By James Dail (CMC ’20)
On October 3rd, the Supreme Court heard oral arguments in the case Gill v. Whitford. At stake is whether Wisconsin state legislators acted unconstitutionally by apportioning legislative districts to favor Republicans, thus diluting the effectiveness of votes for Democrats. If the Court rules that the legislators did act unconstitutionally, the implications for the U.S. political system cannot be overstated: legislative district boundaries across the country would be completely redrawn, changing the balance of voters in each district. This will transform the makeup of both Congress and the state legislatures, and political compromises between Republicans and Democrats will be far more likely.
Gerrymandering is the process in which Congress redraws legislative house districts in order to be beneficial to the party currently in power. Suppose, for simplicity’s sake, that a state has 5,000 Republicans and 5,000 Democrats, and that five-congressional district need to be created. A Democratic majority on a state legislature could compose the districts so that four have 1,250 democrats and 750 republicans, while the fifth is composed solely of Republicans. Even though there are equal numbers of Democrats and Republicans in the district, the Democrats would have four seats in the House, while the Republicans would only have one.
This hypothetical example illustrates the underlying reality that the state legislatures have been apportioning legislative districts to tip the scales in their party’s favor. Even though partisan gerrymandering has been a common practice throughout U.S. history, it has grown into a pressing problem in recent years. Computers can analyze voter registration data and generate algorithms that allow districts to be redrawn with striking precision. This is problematic not only because gerrymandering limits the representation of the minority political party, but because excessive partisan gerrymandering leads to political polarization. If a Republican candidate is guaranteed to win against their Democratic opponent in a general election race, then their only challenge would be in the primary race. They would have no incentive to take a centric position on an issue in order to make him appear more favorable in a general election campaign. They would have every incentive to move their political positions as far to the right as they possibly could. This partisan extremism occurs on both sides of the aisle, and puts to death any hope of political compromise.

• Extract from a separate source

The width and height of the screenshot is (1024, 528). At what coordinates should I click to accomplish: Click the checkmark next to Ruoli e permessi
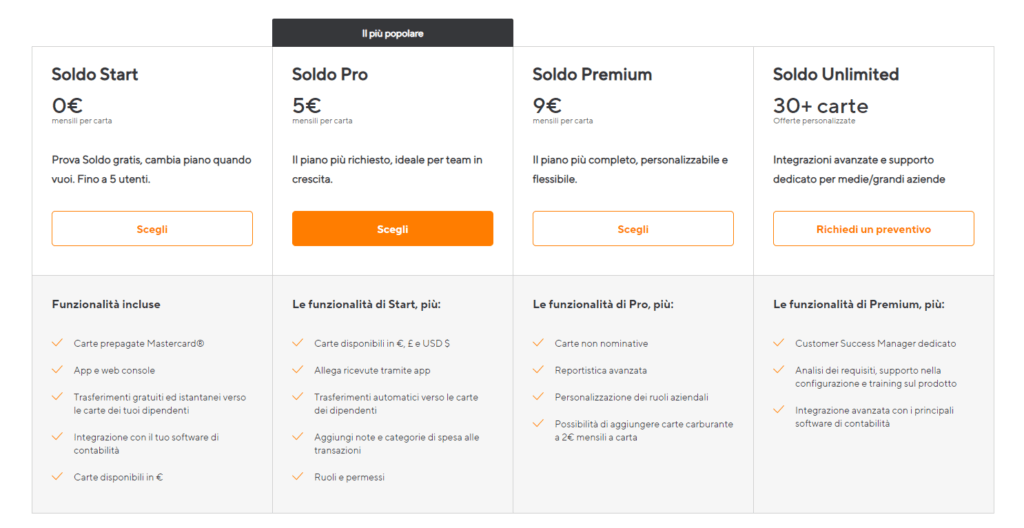click(298, 476)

If the oral arguments give any indication, it appears that Justice Anthony Kennedy will likely have the deciding vote in the case. The originalist-minded Justices seemed universally opposed to coming up with a new method for the apportionment of legislative districts. Chief Justice John Roberts was concerned about the politicization of the Court, saying that “[politicization] is going to cause very serious harm to the status and the integrity of the decisions of this court in the eyes of the country.” The four liberal-minded Justices expressed concern that gerrymandering encourages some to not exercise their right to vote, with Justice Ginsburg saying that “if you can stack a legislature in this way, what incentive is there for a voter to exercise his vote?” When a similar case, Vieth v. Jubelirer, was brought before the Court in 2004, Justice Kennedy wrote in a concurring opinion that he could not support putting an end to gerrymandering without a surefire method to determine where abuse had occurred. The Supreme Court has previously struck down gerrymandering cases on the basis that they discriminated against race and surprised minority representation, such as in the recently decided Cooper v. Harris. However, the Supreme Court has never declared that gerrymandering on the basis of political partisanship could be discriminatory.
The is good reason to believe that Gill v. Whitford will turn out differently than Vieth v. Jubelirer. Whereas then there was no clear way to determine if a legislature had acted unconstitutionally, the excesses of state legislatures have only grown worse since then, and new remedies, such as bipartisan redistricting commissions, have been proposed. With this in mind, the Supreme Court is likely to rely on the precedent set forth in Cooper v. Harris and rule that partisan gerrymandering is similarly exclusionary.